Ireland's history is heard in her music, and there's irony indeed in the fact that much of her poetry and music have grown from oppression and wars. Here, examples of that uneasy marriage include "In Bodentown's Churchyard," a lament for Wolfe Tone (the Father of Irish Nationalism and leader of the 1798 Uprising), the 18th Century Irish Gaelic poem "The Convict of Clonmel" and the stirring "The Foggy Dew," a call to arms around the Easter Uprising of 1916, written by the Rev. P. O'Neill and set to the old Irish love song of the same name. Two of the best-known, best-loved songs on this album are also rebel ballads: Dominic Behan's "The Patriot Game" and Brendan Behan's "Royal Canal." Rebellious in another way is the satiric "The Sash My Father Wore," a delightfully wicked take on the House of Windsor.

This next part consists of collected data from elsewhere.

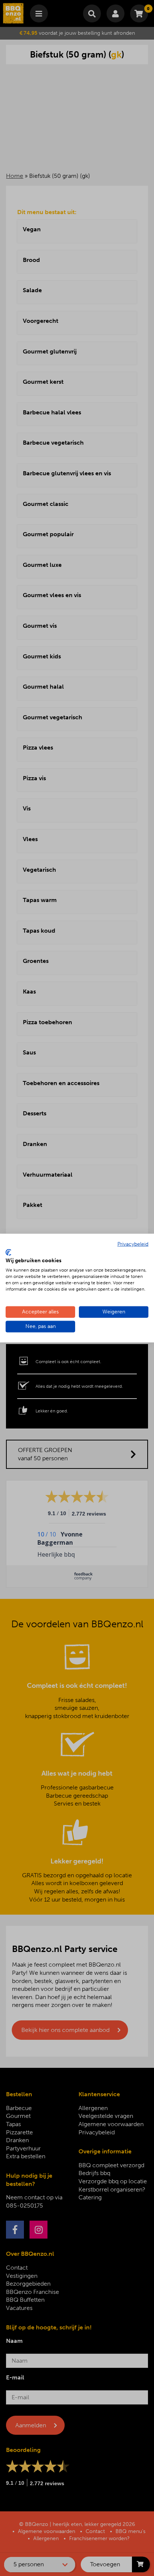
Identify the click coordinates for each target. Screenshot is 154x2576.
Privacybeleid (132, 1244)
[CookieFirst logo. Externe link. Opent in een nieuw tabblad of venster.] (8, 1252)
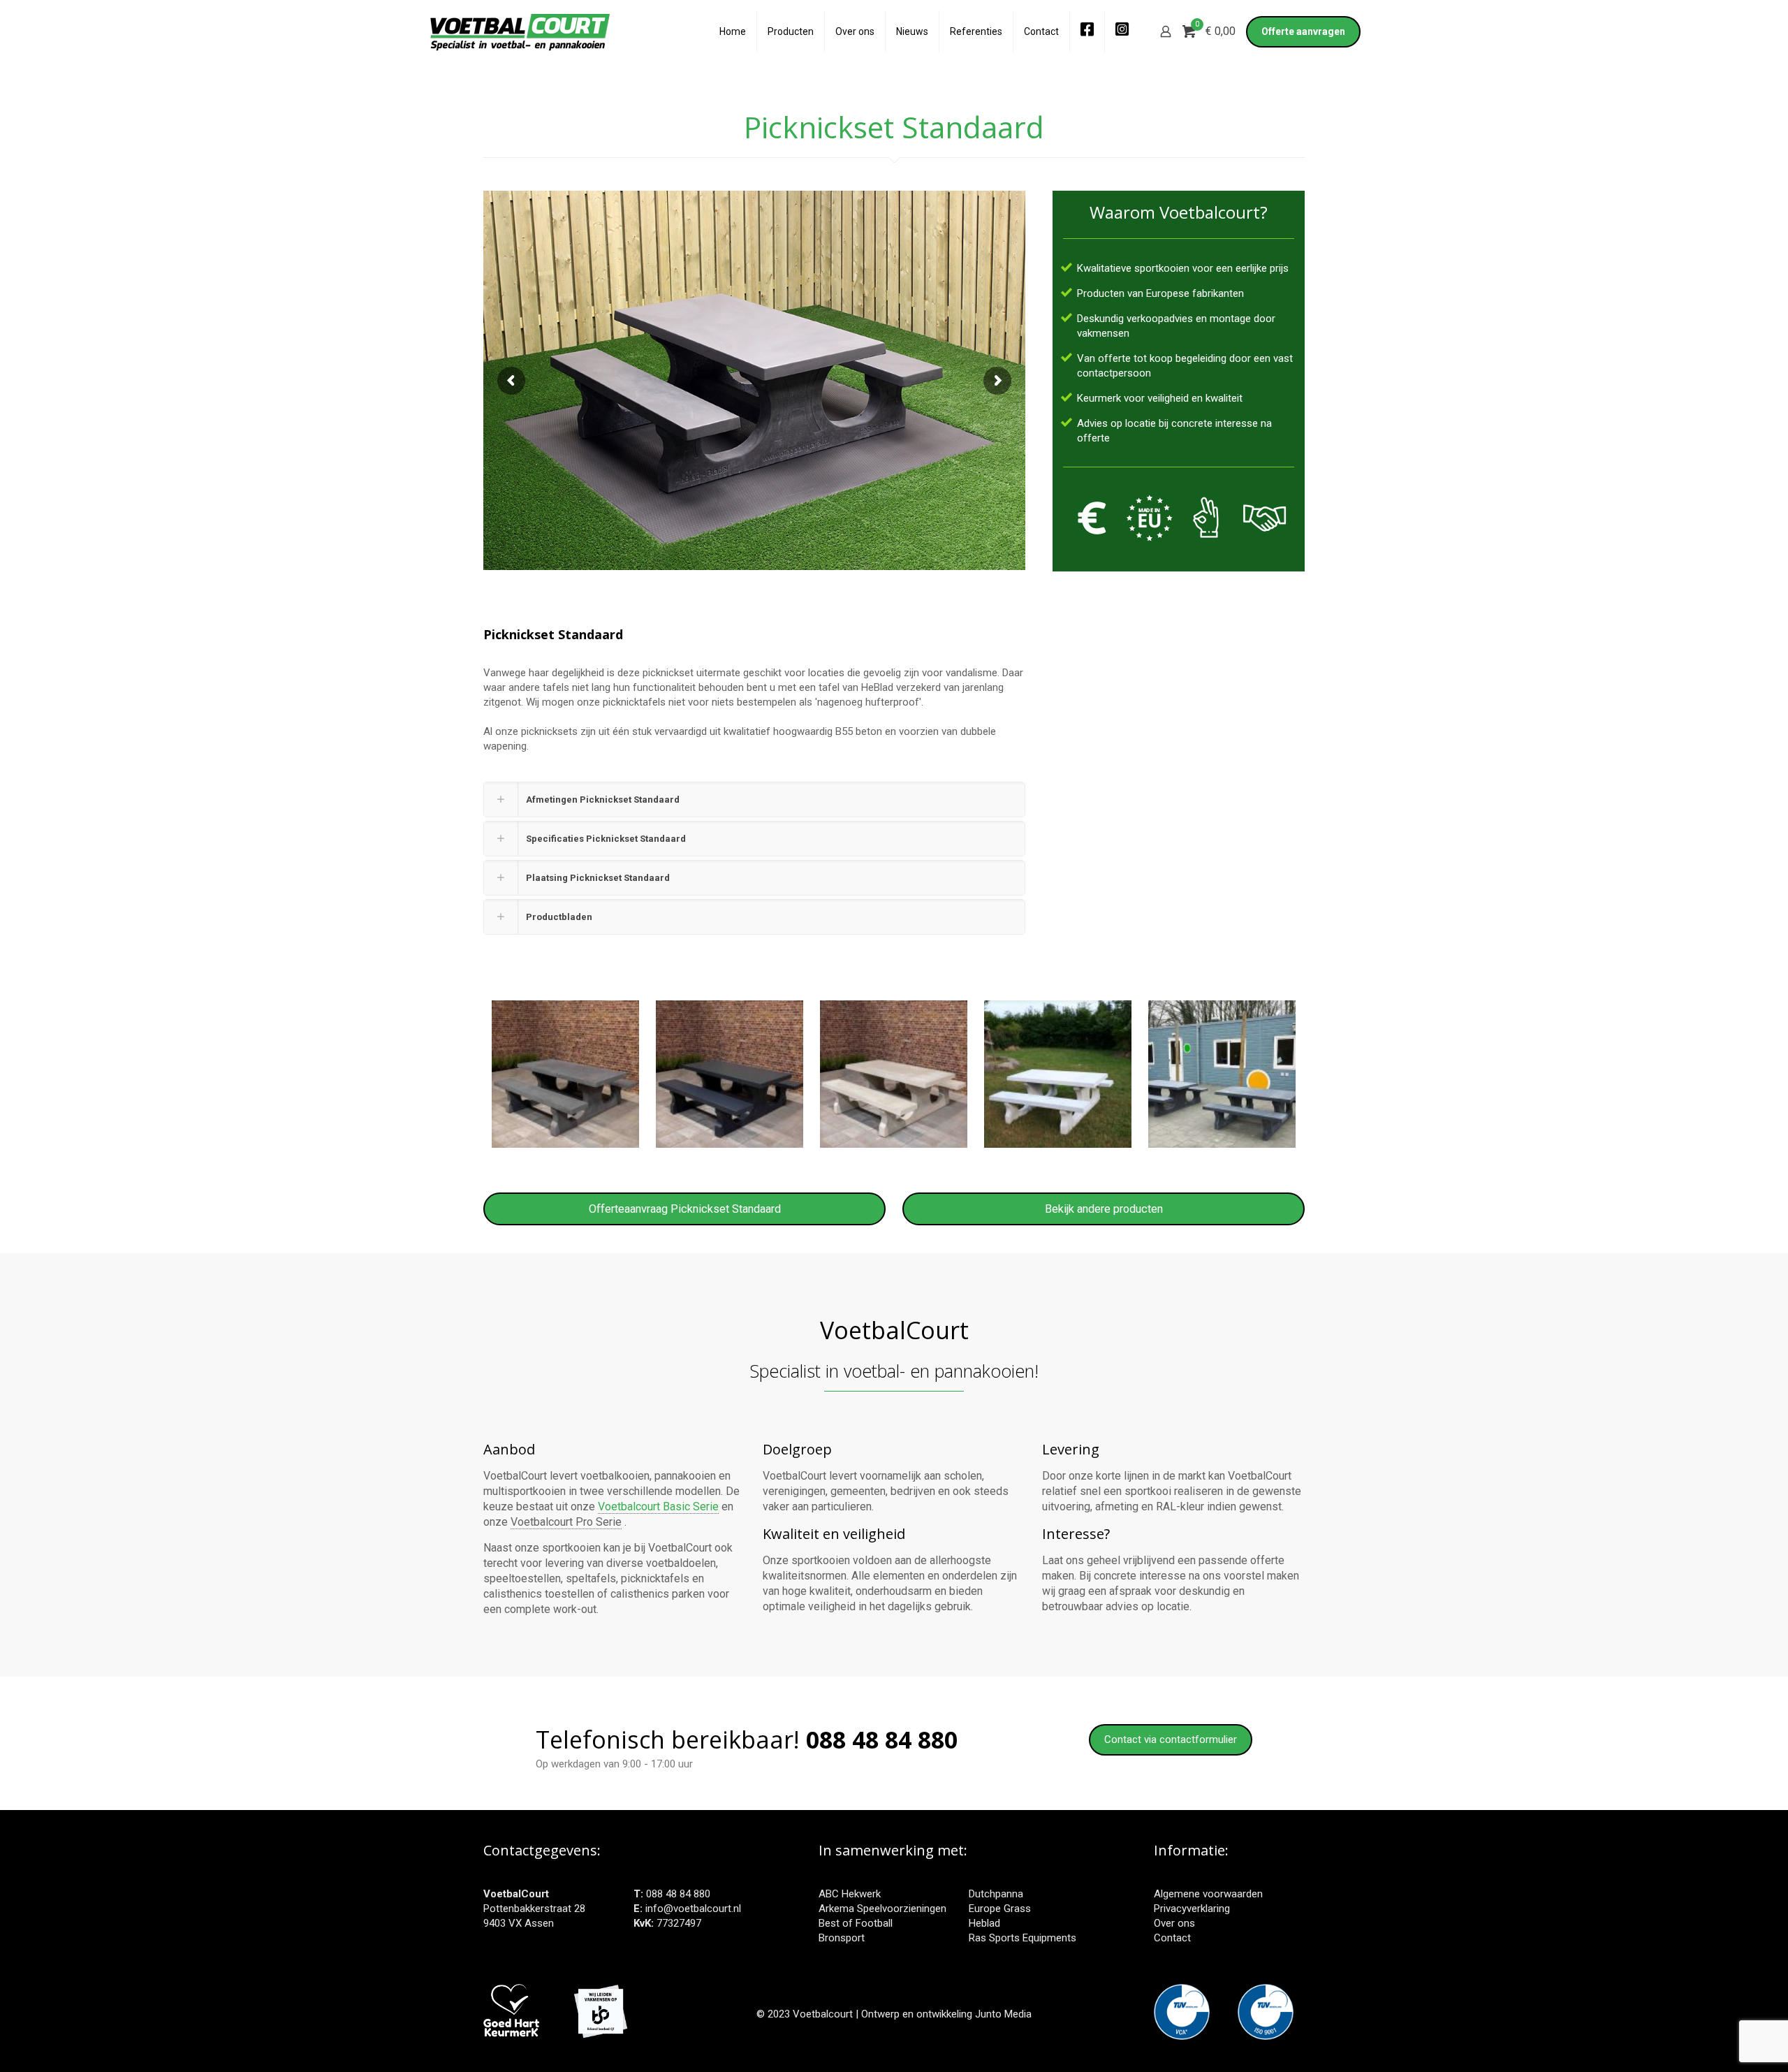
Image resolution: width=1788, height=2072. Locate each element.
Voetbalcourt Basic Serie (658, 1506)
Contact (1172, 1938)
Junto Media (1003, 2014)
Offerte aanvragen (1303, 31)
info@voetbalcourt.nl (693, 1908)
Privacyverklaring (1192, 1908)
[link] (754, 799)
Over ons (1174, 1923)
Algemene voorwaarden (1208, 1894)
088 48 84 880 (678, 1894)
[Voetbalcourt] (520, 31)
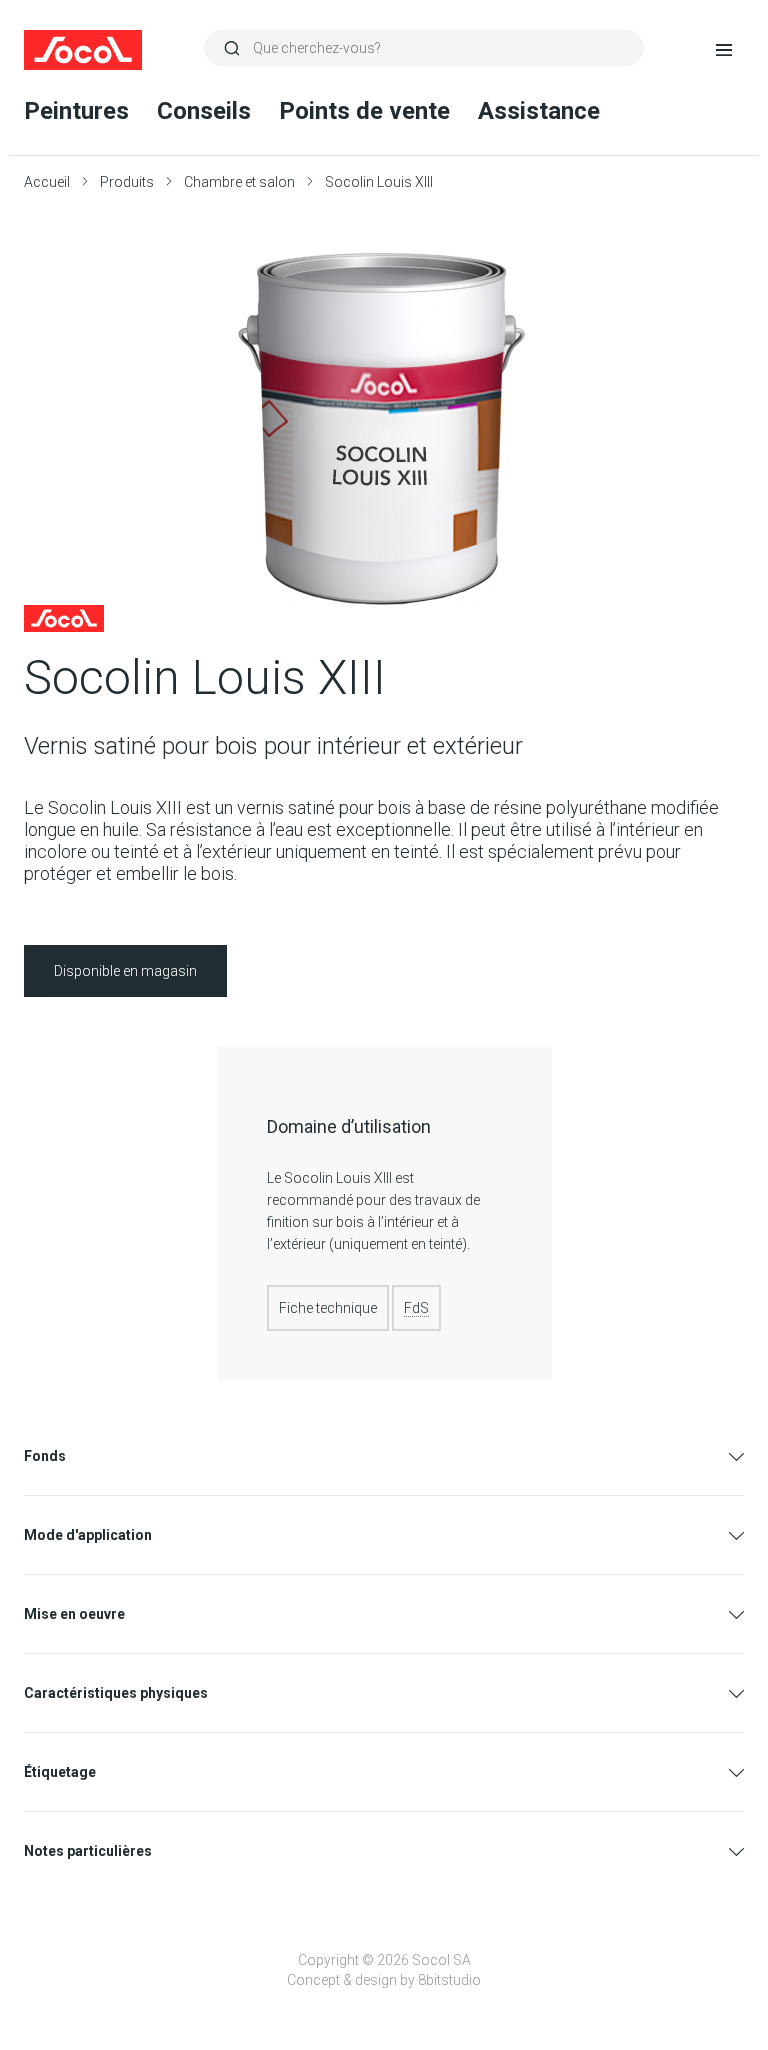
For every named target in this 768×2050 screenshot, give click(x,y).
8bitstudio (449, 1980)
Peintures (76, 111)
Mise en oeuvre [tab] (74, 1614)
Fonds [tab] (45, 1456)
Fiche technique (328, 1308)
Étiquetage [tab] (60, 1772)
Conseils (204, 111)
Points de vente (364, 111)
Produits (127, 182)
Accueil (47, 182)
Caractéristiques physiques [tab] (116, 1693)
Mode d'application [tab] (88, 1535)
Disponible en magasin (125, 971)
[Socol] (84, 50)
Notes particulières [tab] (88, 1851)
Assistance (539, 111)
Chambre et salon (239, 182)
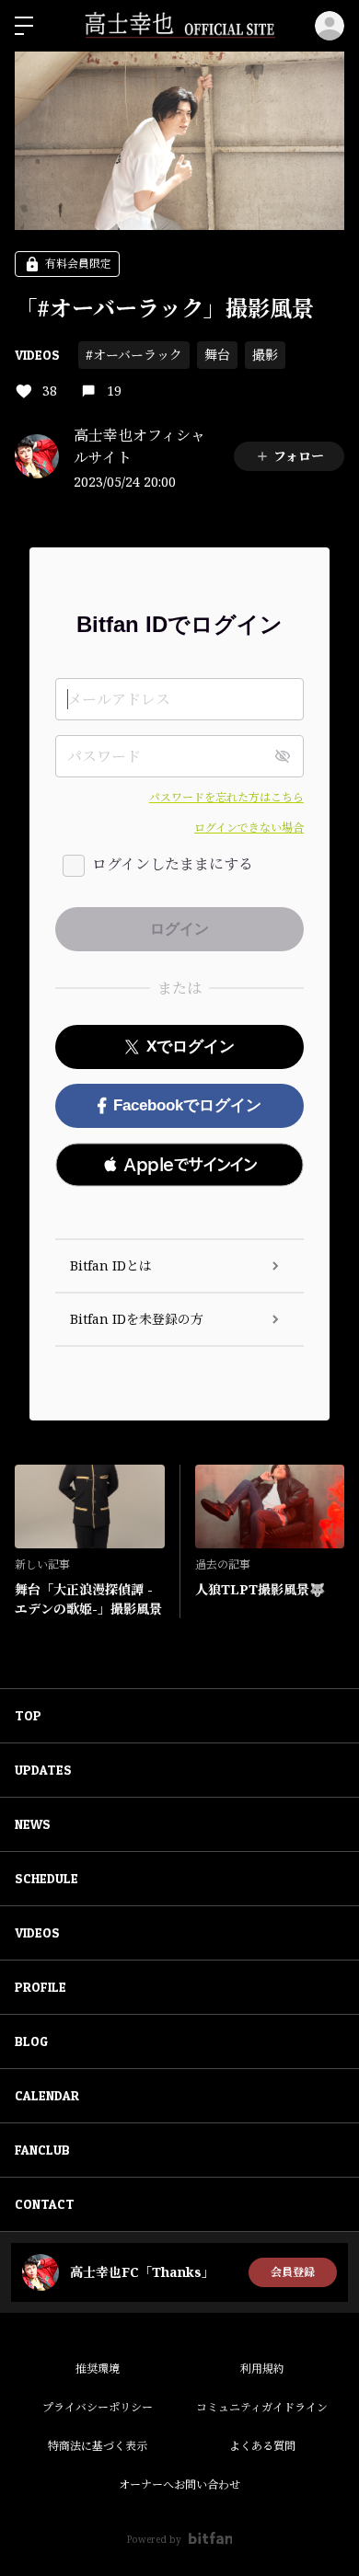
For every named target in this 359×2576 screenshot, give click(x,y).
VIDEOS (37, 354)
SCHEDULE (46, 1878)
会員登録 (293, 2272)
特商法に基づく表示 (97, 2446)
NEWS (33, 1824)
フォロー (298, 456)
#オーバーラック (134, 354)
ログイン (329, 25)
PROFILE (40, 1987)
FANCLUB (42, 2149)
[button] (179, 1165)
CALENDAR (47, 2095)
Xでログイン (190, 1046)
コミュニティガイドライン (262, 2407)
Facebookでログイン (187, 1105)
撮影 (265, 354)
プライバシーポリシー (97, 2407)
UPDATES (43, 1769)
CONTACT (45, 2204)
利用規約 (262, 2368)
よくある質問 (262, 2446)
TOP (28, 1715)
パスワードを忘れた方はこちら (226, 797)
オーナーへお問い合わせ (179, 2484)
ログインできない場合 (249, 827)
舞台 (217, 354)
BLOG (31, 2041)
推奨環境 (97, 2368)
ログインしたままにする (172, 864)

Finally, Liam would probably have been ousted from the Clancy clan if he hadn't put a few of those signature paeans to drinking ("All For Me Grog"), courting ("The Nightingale," "Navvy Boots," "Home, Boys, Home," "The Beggarman") and all-around good times ("Galway Races") on this album.
In the years since these songs were recorded, Liam Clancy has appeared on stage, had an award-winning series on Canadian television, performed on scores of records, at hundreds of concerts — most recently in the trio Clancy, O'Connell and Clancy with his youngest son Donal and nephew Robbie O'Connell. And, as he always has, he continues to reinvent the old songs and make way for the new. We're very fortunate to have this Irish troubadour and welcome a new compilation, which has captured a bit of the magic of Liam Clancy for all time.
Marsha Sculatti, 1998
A fan of Irish traditional music since she first heard The Clancy Brothers and Tommy Makem in the early 60's, Marsha Sculatti has worked with Celts as diverse as the Undertones, Andy Irvine and Kevin Burke and has mastered the phrase "Shut the door" in Irish Gaelic.